Investigations, natural justice and reviewability: Msiza v Motau NO & another
Author: D M Pretorius
ISSN: 1996-2177
Affiliations: Bowmans, Johannesburg
Source: South African Law Journal, Volume 138 Issue 1, p. 20-39
https://doi.org/10.47348/SALJ/v138/i1a2
Abstract
The case of Msiza v Motau NO & another 2020 (6) SA 604 (GP) dealt with a report prepared by the first respondent pursuant to an investigation into the VBS Bank looting scandal. The investigation was conducted on behalf of the second respondent, the Prudential Authority. The applicant applied for, and was granted, an order reviewing and setting aside aspects of the report that reflected adversely on him.
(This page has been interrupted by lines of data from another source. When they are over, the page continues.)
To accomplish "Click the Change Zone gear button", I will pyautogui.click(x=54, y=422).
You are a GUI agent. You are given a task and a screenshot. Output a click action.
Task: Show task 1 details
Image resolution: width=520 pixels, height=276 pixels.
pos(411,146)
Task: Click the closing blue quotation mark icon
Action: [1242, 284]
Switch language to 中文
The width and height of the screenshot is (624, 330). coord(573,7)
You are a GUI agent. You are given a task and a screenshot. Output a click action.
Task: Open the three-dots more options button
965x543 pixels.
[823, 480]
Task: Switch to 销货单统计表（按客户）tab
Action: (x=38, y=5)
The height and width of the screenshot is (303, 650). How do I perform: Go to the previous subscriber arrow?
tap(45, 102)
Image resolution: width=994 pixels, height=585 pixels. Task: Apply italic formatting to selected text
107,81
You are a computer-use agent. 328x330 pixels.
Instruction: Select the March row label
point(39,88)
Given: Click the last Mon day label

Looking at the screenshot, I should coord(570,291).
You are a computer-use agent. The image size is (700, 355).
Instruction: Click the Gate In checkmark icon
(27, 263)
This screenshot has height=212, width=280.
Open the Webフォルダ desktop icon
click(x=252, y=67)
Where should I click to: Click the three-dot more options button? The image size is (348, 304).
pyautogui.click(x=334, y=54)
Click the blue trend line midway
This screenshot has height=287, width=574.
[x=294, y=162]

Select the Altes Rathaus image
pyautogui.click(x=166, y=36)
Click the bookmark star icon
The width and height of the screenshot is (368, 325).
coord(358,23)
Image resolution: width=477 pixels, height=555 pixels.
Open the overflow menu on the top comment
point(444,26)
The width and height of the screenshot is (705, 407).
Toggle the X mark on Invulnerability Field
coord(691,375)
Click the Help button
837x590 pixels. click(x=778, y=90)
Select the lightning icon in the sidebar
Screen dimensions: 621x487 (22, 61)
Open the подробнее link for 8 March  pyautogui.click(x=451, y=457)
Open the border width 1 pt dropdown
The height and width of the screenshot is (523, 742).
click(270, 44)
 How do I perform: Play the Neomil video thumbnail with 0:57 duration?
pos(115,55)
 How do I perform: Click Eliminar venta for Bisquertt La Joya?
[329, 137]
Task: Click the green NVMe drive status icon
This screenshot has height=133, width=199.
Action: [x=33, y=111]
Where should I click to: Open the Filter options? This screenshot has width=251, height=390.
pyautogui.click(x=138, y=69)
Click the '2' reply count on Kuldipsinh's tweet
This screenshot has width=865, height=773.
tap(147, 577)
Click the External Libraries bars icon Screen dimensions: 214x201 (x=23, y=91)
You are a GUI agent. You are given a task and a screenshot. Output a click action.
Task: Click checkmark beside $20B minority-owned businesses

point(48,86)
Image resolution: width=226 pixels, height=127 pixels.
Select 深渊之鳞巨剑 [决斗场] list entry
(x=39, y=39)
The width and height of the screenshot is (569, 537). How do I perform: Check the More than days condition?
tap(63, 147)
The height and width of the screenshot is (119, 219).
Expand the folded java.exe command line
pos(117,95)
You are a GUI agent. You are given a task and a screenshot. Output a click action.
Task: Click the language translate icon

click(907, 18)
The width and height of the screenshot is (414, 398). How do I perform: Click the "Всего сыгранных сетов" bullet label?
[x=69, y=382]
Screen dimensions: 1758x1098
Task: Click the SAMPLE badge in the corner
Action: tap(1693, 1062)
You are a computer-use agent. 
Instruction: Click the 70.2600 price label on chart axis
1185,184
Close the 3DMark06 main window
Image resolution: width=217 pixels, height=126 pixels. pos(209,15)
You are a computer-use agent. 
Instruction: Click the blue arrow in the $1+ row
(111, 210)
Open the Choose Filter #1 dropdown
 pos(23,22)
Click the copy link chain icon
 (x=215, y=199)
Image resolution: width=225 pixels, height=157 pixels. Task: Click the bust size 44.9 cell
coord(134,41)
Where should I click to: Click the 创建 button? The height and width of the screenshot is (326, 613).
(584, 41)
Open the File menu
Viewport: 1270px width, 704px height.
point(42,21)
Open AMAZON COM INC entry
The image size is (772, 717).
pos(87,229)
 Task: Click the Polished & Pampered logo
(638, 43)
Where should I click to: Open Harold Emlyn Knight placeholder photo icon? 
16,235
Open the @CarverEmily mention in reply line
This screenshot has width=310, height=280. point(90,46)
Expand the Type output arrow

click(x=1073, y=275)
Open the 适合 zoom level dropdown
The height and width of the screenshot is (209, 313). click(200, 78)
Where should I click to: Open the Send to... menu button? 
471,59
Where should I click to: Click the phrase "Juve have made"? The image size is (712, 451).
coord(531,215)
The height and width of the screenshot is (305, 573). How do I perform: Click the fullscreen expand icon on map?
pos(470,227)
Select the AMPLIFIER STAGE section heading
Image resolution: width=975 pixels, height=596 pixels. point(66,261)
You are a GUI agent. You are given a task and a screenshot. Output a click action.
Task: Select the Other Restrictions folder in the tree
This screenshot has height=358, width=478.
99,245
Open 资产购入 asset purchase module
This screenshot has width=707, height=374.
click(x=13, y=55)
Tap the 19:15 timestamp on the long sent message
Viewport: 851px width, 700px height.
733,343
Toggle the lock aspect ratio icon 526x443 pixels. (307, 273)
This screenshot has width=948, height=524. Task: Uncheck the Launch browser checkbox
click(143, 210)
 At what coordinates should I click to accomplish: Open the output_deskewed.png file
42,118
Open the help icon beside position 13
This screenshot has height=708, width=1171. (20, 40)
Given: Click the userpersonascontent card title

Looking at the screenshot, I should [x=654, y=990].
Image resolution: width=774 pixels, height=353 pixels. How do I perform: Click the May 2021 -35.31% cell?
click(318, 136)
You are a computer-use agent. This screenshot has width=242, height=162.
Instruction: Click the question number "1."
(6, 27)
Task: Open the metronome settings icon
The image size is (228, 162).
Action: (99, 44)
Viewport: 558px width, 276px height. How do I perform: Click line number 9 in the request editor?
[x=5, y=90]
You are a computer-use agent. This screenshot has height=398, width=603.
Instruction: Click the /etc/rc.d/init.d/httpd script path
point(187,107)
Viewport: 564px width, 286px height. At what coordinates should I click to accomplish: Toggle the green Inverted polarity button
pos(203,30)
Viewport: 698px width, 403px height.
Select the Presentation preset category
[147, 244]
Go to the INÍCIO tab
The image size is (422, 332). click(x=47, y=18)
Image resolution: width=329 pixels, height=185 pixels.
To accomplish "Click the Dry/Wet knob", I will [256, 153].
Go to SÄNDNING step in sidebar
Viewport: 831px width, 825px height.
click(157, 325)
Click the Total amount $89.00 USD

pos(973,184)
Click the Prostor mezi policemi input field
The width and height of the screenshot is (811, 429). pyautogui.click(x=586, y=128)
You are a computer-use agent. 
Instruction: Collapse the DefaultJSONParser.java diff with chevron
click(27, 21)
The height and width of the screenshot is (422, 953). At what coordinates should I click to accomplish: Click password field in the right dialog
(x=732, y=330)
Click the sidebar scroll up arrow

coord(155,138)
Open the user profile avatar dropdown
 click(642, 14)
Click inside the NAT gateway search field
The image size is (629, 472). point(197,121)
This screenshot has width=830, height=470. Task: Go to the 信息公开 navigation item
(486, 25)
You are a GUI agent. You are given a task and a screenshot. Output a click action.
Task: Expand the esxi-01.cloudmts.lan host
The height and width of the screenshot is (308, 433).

This was because the first respondent had not afforded the applicant an opportunity to be heard before he wrote the report and submitted it to the second respondent. As such, the case raised questions about the applicability of the right to procedural fairness in investigative proceedings and about the reviewability of reports produced by investigators. This note explores whether (and, if so, in what circumstances) investigations conducted by or on behalf of public bodies constitute administrative action that must be performed in accordance with the audi alteram partem rule. It concludes that the reasoning for the court’s view (that it is incumbent on an investigator who should foresee that his findings will have adverse consequences for another person to hear that person before making such findings) lacked depth and nuance. In determining whether there is a right to be heard in an investigative context, due attention should be given to the applicable statutory framework, the powers of the investigator, the potential impact on affected persons, and relevant precedent.